= Beginning of Section =
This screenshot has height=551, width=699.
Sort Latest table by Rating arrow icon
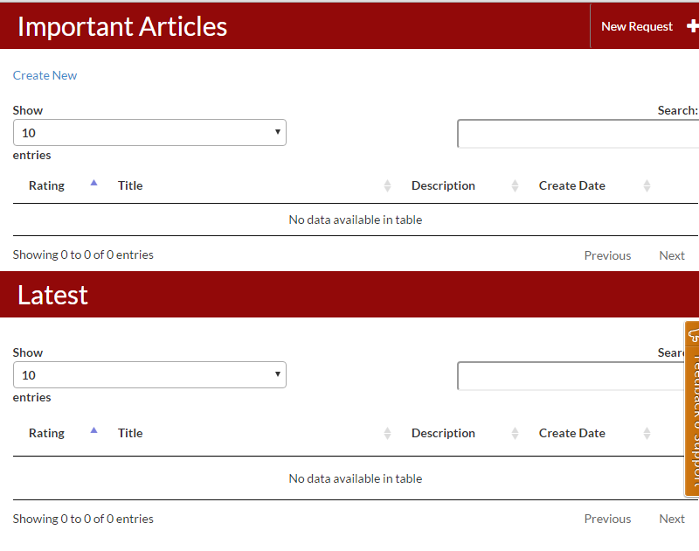click(94, 430)
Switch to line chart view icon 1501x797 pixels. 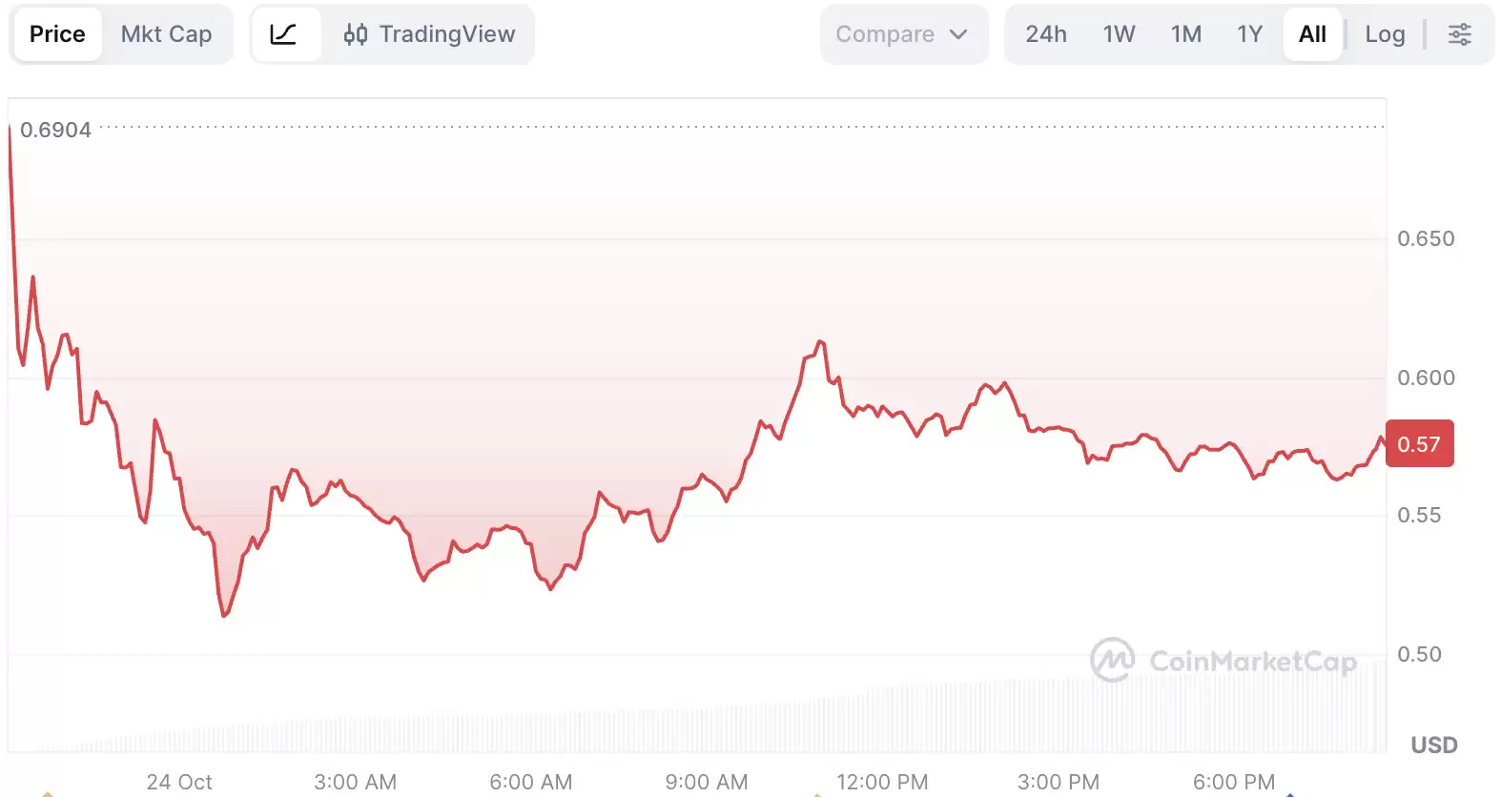(x=283, y=34)
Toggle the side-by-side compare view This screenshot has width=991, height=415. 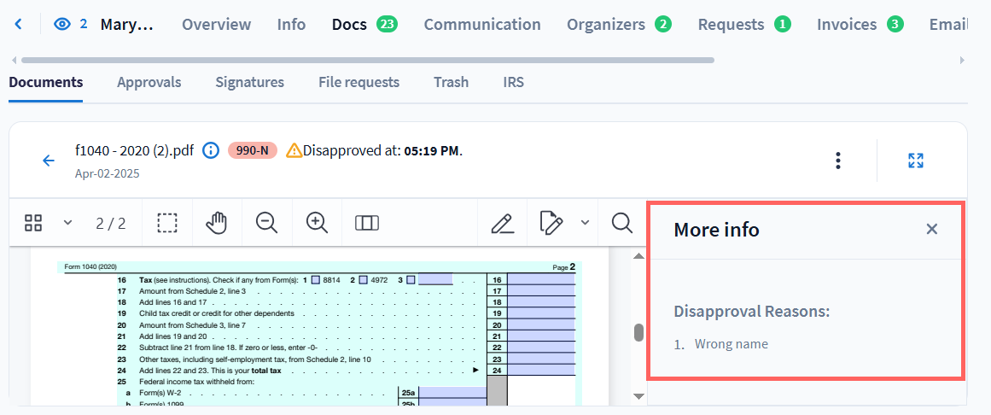pyautogui.click(x=366, y=223)
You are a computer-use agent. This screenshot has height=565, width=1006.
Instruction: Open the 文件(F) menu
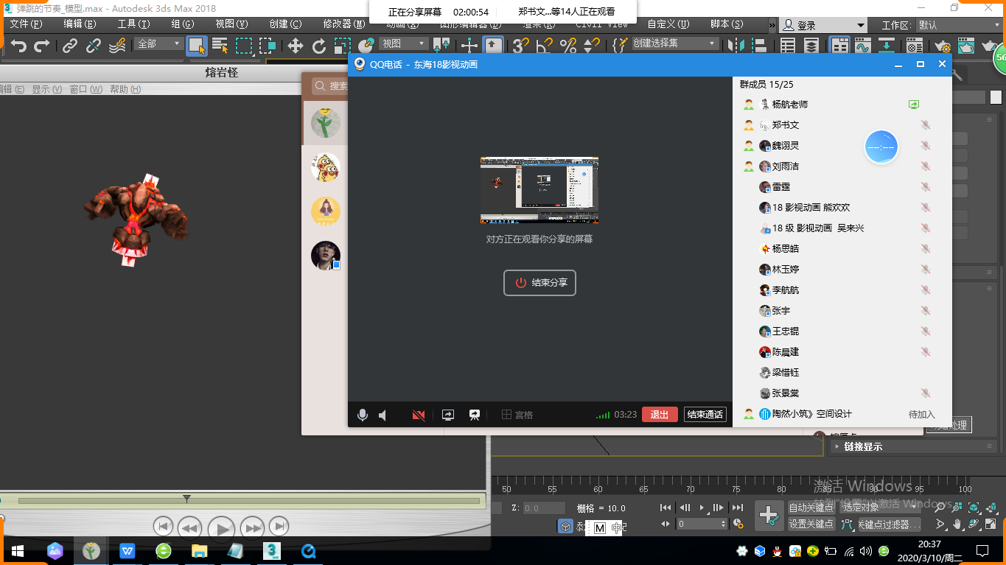[x=26, y=24]
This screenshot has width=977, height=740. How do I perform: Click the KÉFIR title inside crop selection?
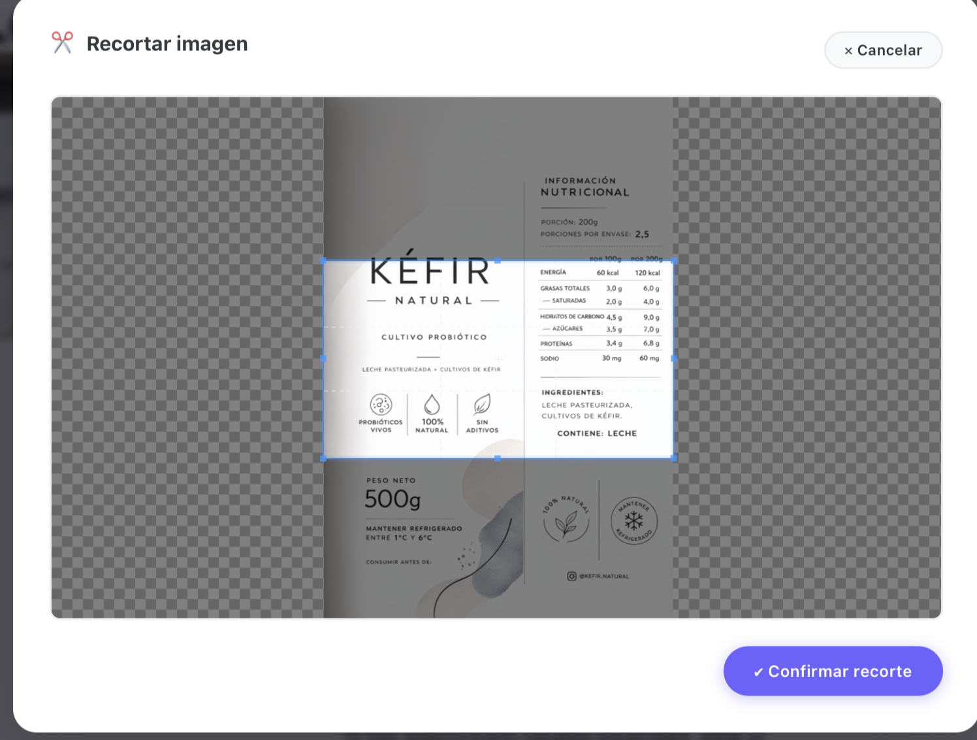coord(430,272)
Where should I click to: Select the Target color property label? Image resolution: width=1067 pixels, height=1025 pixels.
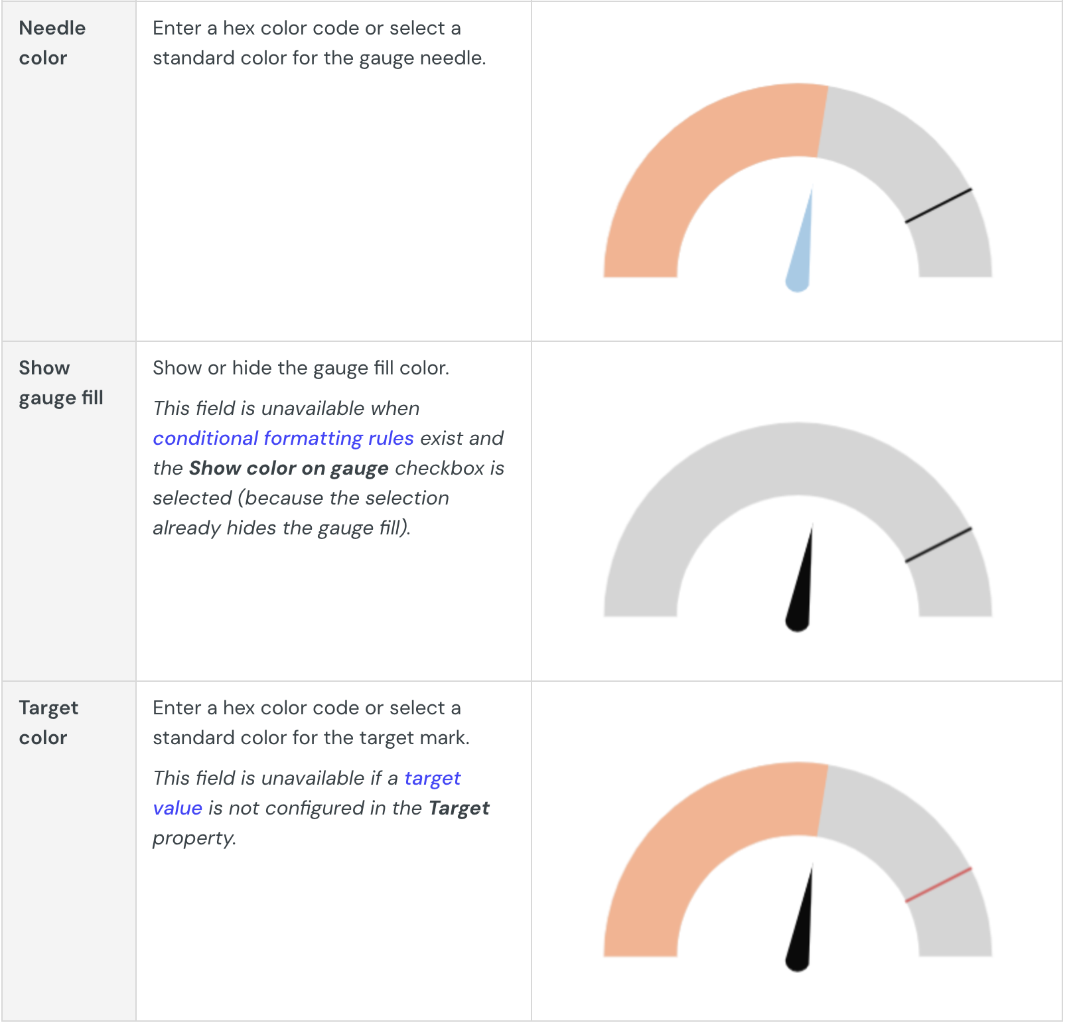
= End of Section =
Problem statement »
Each line from the one that holds "Instruction: Open the 文件(F) menu" through the final line of the data must be retyped exactly; the pictures must not appear.

Solution for this problem »
Instruction: Open the 文件(F) menu
[x=26, y=24]
This screenshot has width=977, height=740. How do I perform: Click the KÉFIR title inside crop selection?
coord(430,272)
Where should I click to: Select the Target color property label? Image resolution: width=1067 pixels, height=1025 pixels.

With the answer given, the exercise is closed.